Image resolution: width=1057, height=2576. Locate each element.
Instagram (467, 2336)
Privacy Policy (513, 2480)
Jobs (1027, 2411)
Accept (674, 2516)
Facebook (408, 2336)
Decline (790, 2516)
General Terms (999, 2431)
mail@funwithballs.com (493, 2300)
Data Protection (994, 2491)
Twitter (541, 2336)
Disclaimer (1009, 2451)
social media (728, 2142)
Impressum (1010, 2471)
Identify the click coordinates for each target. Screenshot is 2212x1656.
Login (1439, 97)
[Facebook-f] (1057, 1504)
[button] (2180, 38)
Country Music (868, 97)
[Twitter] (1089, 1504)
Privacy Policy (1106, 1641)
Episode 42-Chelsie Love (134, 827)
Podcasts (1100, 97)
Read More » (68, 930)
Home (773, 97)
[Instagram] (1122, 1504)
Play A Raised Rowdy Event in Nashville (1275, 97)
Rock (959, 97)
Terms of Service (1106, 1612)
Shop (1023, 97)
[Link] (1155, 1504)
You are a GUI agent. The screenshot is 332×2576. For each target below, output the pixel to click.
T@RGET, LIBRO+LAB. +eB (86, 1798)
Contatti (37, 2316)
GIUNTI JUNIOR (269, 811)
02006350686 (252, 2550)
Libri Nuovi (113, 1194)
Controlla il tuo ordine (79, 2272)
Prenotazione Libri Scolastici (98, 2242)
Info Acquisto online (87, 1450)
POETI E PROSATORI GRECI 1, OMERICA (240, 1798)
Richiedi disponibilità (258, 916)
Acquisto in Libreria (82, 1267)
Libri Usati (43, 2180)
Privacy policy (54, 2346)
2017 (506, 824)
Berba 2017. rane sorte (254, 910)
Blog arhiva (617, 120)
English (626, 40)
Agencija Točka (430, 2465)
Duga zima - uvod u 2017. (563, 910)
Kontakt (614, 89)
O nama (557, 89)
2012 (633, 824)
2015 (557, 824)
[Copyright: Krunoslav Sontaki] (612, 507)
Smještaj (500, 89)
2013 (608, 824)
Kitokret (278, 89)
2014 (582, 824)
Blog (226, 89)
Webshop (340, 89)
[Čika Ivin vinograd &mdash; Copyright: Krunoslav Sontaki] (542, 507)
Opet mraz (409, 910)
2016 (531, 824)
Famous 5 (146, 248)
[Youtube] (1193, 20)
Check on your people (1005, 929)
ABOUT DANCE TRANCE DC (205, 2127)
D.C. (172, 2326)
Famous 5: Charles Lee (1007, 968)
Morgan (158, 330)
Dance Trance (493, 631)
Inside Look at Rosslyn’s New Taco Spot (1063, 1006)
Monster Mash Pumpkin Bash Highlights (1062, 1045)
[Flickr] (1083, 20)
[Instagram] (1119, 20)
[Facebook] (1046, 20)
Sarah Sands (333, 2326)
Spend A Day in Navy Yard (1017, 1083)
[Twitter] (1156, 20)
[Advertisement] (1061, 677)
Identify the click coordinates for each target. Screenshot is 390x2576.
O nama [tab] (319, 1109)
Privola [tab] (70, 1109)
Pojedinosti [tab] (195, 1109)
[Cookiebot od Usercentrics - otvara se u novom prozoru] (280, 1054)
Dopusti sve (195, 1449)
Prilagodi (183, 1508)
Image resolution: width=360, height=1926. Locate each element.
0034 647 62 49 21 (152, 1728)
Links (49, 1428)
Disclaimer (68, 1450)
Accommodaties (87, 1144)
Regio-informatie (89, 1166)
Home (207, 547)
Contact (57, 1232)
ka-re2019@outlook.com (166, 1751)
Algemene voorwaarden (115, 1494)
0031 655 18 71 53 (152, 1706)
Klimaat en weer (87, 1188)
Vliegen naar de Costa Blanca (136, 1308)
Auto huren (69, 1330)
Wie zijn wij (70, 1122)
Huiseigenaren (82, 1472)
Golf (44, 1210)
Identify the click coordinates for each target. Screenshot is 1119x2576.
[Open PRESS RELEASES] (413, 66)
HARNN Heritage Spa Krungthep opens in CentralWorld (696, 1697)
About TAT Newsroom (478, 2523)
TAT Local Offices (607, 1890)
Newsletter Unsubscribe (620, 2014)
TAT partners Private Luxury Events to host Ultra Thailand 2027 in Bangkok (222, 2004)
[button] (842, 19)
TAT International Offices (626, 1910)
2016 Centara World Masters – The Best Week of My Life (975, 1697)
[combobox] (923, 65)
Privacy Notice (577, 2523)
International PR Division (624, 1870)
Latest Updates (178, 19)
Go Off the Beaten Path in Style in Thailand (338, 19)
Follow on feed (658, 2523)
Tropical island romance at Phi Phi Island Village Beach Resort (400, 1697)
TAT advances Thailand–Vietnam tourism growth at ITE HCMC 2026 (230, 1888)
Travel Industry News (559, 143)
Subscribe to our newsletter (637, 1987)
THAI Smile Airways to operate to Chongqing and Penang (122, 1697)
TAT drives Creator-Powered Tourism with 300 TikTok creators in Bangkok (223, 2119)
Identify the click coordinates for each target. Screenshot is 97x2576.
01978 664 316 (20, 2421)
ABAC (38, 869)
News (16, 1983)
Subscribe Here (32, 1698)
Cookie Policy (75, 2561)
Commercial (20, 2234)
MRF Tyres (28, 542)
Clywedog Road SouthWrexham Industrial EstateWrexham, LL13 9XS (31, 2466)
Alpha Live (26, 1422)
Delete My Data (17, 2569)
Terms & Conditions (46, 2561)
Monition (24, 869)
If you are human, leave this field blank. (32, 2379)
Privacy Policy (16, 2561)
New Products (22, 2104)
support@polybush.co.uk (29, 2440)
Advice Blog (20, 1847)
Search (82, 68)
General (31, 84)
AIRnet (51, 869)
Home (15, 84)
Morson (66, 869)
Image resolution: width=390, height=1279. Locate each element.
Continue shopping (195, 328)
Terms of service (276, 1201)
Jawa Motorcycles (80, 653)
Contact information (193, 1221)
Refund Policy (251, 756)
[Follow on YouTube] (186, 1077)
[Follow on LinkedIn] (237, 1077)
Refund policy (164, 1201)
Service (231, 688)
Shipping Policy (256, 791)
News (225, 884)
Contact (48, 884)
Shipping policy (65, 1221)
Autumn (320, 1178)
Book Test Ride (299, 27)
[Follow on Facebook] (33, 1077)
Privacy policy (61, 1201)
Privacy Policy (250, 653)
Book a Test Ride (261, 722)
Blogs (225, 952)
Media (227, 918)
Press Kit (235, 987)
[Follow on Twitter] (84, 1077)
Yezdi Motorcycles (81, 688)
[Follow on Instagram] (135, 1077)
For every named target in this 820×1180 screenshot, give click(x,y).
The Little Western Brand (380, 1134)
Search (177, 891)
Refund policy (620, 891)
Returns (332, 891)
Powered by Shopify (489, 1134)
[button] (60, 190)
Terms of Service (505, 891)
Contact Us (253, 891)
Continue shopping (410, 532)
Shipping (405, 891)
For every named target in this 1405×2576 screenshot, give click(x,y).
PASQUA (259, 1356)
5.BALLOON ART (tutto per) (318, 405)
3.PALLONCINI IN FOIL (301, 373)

※

The material above should be retyped in full, exactly as given.

Reply to the task:
Image resolution: width=1057, height=2576. Locate each element.
Instagram (467, 2336)
Privacy Policy (513, 2480)
Jobs (1027, 2411)
Accept (674, 2516)
Facebook (408, 2336)
Decline (790, 2516)
General Terms (999, 2431)
mail@funwithballs.com (493, 2300)
Data Protection (994, 2491)
Twitter (541, 2336)
Disclaimer (1009, 2451)
social media (728, 2142)
Impressum (1010, 2471)
Identify the click coordinates for each target. Screenshot is 2212x1656.
Login (1439, 97)
[Facebook-f] (1057, 1504)
[button] (2180, 38)
Country Music (868, 97)
[Twitter] (1089, 1504)
Privacy Policy (1106, 1641)
Episode 42-Chelsie Love (134, 827)
Podcasts (1100, 97)
Read More » (68, 930)
Home (773, 97)
[Instagram] (1122, 1504)
Play A Raised Rowdy Event in Nashville (1275, 97)
Rock (959, 97)
Terms of Service (1106, 1612)
Shop (1023, 97)
[Link] (1155, 1504)
You are a GUI agent. The screenshot is 332×2576. For each target below, output the pixel to click.
T@RGET, LIBRO+LAB. +eB (86, 1798)
Contatti (37, 2316)
GIUNTI JUNIOR (269, 811)
02006350686 (252, 2550)
Libri Nuovi (113, 1194)
Controlla il tuo ordine (79, 2272)
Prenotazione Libri Scolastici (98, 2242)
Info Acquisto online (87, 1450)
POETI E PROSATORI GRECI 1, OMERICA (240, 1798)
Richiedi disponibilità (258, 916)
Acquisto in Libreria (82, 1267)
Libri Usati (43, 2180)
Privacy policy (54, 2346)
2017 (506, 824)
Berba 2017. rane sorte (254, 910)
Blog arhiva (617, 120)
English (626, 40)
Agencija Točka (430, 2465)
Duga zima - uvod u 2017. (563, 910)
Kontakt (614, 89)
O nama (557, 89)
2012 (633, 824)
2015 (557, 824)
[Copyright: Krunoslav Sontaki] (612, 507)
Smještaj (500, 89)
2013 (608, 824)
Kitokret (278, 89)
2014 (582, 824)
Blog (226, 89)
Webshop (340, 89)
[Čika Ivin vinograd &mdash; Copyright: Krunoslav Sontaki] (542, 507)
Opet mraz (409, 910)
2016 (531, 824)
Famous 5 (146, 248)
[Youtube] (1193, 20)
Check on your people (1005, 929)
ABOUT DANCE TRANCE DC (205, 2127)
D.C. (172, 2326)
Famous 5: Charles Lee (1007, 968)
Morgan (158, 330)
Dance Trance (493, 631)
Inside Look at Rosslyn’s New Taco Spot (1063, 1006)
Monster Mash Pumpkin Bash Highlights (1062, 1045)
[Flickr] (1083, 20)
[Instagram] (1119, 20)
[Facebook] (1046, 20)
Sarah Sands (333, 2326)
Spend A Day in Navy Yard (1017, 1083)
[Twitter] (1156, 20)
[Advertisement] (1061, 677)
Identify the click coordinates for each target. Screenshot is 390x2576.
O nama [tab] (319, 1109)
Privola [tab] (70, 1109)
Pojedinosti [tab] (195, 1109)
[Cookiebot od Usercentrics - otvara se u novom prozoru] (280, 1054)
Dopusti sve (195, 1449)
Prilagodi (183, 1508)
Image resolution: width=360, height=1926. Locate each element.
0034 647 62 49 21 (152, 1728)
Links (49, 1428)
Disclaimer (68, 1450)
Accommodaties (87, 1144)
Regio-informatie (89, 1166)
Home (207, 547)
Contact (57, 1232)
ka-re2019@outlook.com (166, 1751)
Algemene voorwaarden (115, 1494)
0031 655 18 71 53 (152, 1706)
Klimaat en weer (87, 1188)
Vliegen naar de Costa Blanca (136, 1308)
Auto huren (69, 1330)
Wie zijn wij (70, 1122)
Huiseigenaren (82, 1472)
Golf (44, 1210)
Identify the click coordinates for each target. Screenshot is 1119x2576.
[Open PRESS RELEASES] (413, 66)
HARNN Heritage Spa Krungthep opens in CentralWorld (696, 1697)
About TAT Newsroom (478, 2523)
TAT Local Offices (607, 1890)
Newsletter Unsubscribe (620, 2014)
TAT partners Private Luxury Events to host Ultra Thailand 2027 in Bangkok (222, 2004)
[button] (842, 19)
TAT International Offices (626, 1910)
2016 Centara World Masters – The Best Week of My Life (975, 1697)
[combobox] (923, 65)
Privacy Notice (577, 2523)
International PR Division (624, 1870)
Latest Updates (178, 19)
Go Off the Beaten Path in Style in Thailand (338, 19)
Follow on feed (658, 2523)
Tropical island romance at Phi Phi Island Village Beach Resort (400, 1697)
TAT advances Thailand–Vietnam tourism growth at ITE HCMC 2026 (230, 1888)
Travel Industry News (559, 143)
Subscribe to our newsletter (637, 1987)
THAI Smile Airways to operate to Chongqing and Penang (122, 1697)
TAT drives Creator-Powered Tourism with 300 TikTok creators in Bangkok (223, 2119)
Identify the click coordinates for each target. Screenshot is 97x2576.
01978 664 316 (20, 2421)
ABAC (38, 869)
News (16, 1983)
Subscribe Here (32, 1698)
Cookie Policy (75, 2561)
Commercial (20, 2234)
MRF Tyres (28, 542)
Clywedog Road SouthWrexham Industrial EstateWrexham, LL13 9XS (31, 2466)
Alpha Live (26, 1422)
Delete My Data (17, 2569)
Terms & Conditions (46, 2561)
Monition (24, 869)
If you are human, leave this field blank. (32, 2379)
Privacy Policy (16, 2561)
New Products (22, 2104)
support@polybush.co.uk (29, 2440)
Advice Blog (20, 1847)
Search (82, 68)
General (31, 84)
AIRnet (51, 869)
Home (15, 84)
Morson (66, 869)
Image resolution: width=390, height=1279. Locate each element.
Continue shopping (195, 328)
Terms of service (276, 1201)
Jawa Motorcycles (80, 653)
Contact information (193, 1221)
Refund Policy (251, 756)
[Follow on YouTube] (186, 1077)
[Follow on LinkedIn] (237, 1077)
Refund policy (164, 1201)
Service (231, 688)
Shipping Policy (256, 791)
News (225, 884)
Contact (48, 884)
Shipping policy (65, 1221)
Autumn (320, 1178)
Book Test Ride (299, 27)
[Follow on Facebook] (33, 1077)
Privacy policy (61, 1201)
Privacy Policy (250, 653)
Book a Test Ride (261, 722)
Blogs (225, 952)
Media (227, 918)
Press Kit (235, 987)
[Follow on Twitter] (84, 1077)
Yezdi Motorcycles (81, 688)
[Follow on Instagram] (135, 1077)
For every named target in this 820×1180 screenshot, give click(x,y).
The Little Western Brand (380, 1134)
Search (177, 891)
Refund policy (620, 891)
Returns (332, 891)
Powered by Shopify (489, 1134)
[button] (60, 190)
Terms of Service (505, 891)
Contact Us (253, 891)
Continue shopping (410, 532)
Shipping (405, 891)
For every named target in this 1405×2576 screenshot, give click(x,y).
PASQUA (259, 1356)
5.BALLOON ART (tutto per) (318, 405)
3.PALLONCINI IN FOIL (301, 373)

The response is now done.